If you installed 11gR2 Grid Infrastructure and ASM, but still have a 10gR2 database. You will want to know a few things to get your environment up and running. I've listed below the gotchas that stalled me for several hours.

  • When you install Grid Infrastructure (GI) on a single node, it's called Oracle Restart.
    • Some features of the CRS software don't work. Specifically, you cannot add an instance to the Oracle Cluster Registry (OCR). Only databases.
  • You will have to manually add your database to the OCR
    • srvctl add database -d <db unique name> -o <path to oracle home>
  • For the database to startup after ASM, you need to add dependencies on the ASM disk groups that it uses
    • srvctl modify database -d <db unique name> -a 'DATA1,DATA2'
    • /etc/oratab is no longer used. CRS will set the startup flag to N in this file every time it starts your database.
  • Health Checks
    • If CRS starts your db, but it cannot read the health check file, it will shutdown abort your instance.
    • The health check file is located in $ORACLE_HOME/dbs
      • named hc_<sid>.dat
    • GIMH: GIM-00104: Health check failed to connect to instance.
      • If you get this error, CRS will shutdown abort the database.

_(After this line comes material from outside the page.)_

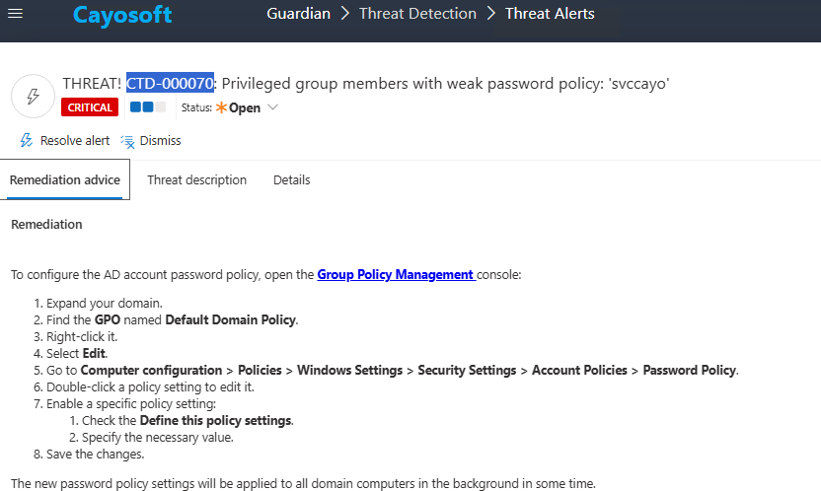Viewport: 821px width, 491px height.
Task: Click the blue severity level indicator bars
Action: coord(148,107)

Look in the log for more error messages to determine why the health check failed.
      • There are issues with having this file on an OCFS volume (which do not support memory mapped files), so the workaround is to move the file to another disk and put a symbolic link in its place.
    • GIM-00090: OS-dependent operation: SMR file size check failed with status: 0
      • I believe this error means the hc_<sid>.data file is corrupted. Rename it and try starting the database again. Worked for me!
      • From metalink:
        • SMR stands for shared memory region and in 10g we have this instance monitoring segment which is used to store data for health monitoring. Every process which starts up attaches to this and the data in this segment is visible to to whoever has this SMR as part of its address space. This gets called during SGA initialization for creation of the shared memory segment and attaching to it.
          
          - The SMR name is constructed from the Oracle Home Name and the SID
          - The file which this data is stored in is $ORACLE_HOME/dbs/hc_SID.dat
          - If the file does not exist we create it.
          - If the file exists then we open and lock it.
          - We check if we have permissions to write to this disk. 
          - Write and seek on the file to verify we can change its size.
          - Then set the appropriate protection mode and then use mmap64 call to map this file to the process address space.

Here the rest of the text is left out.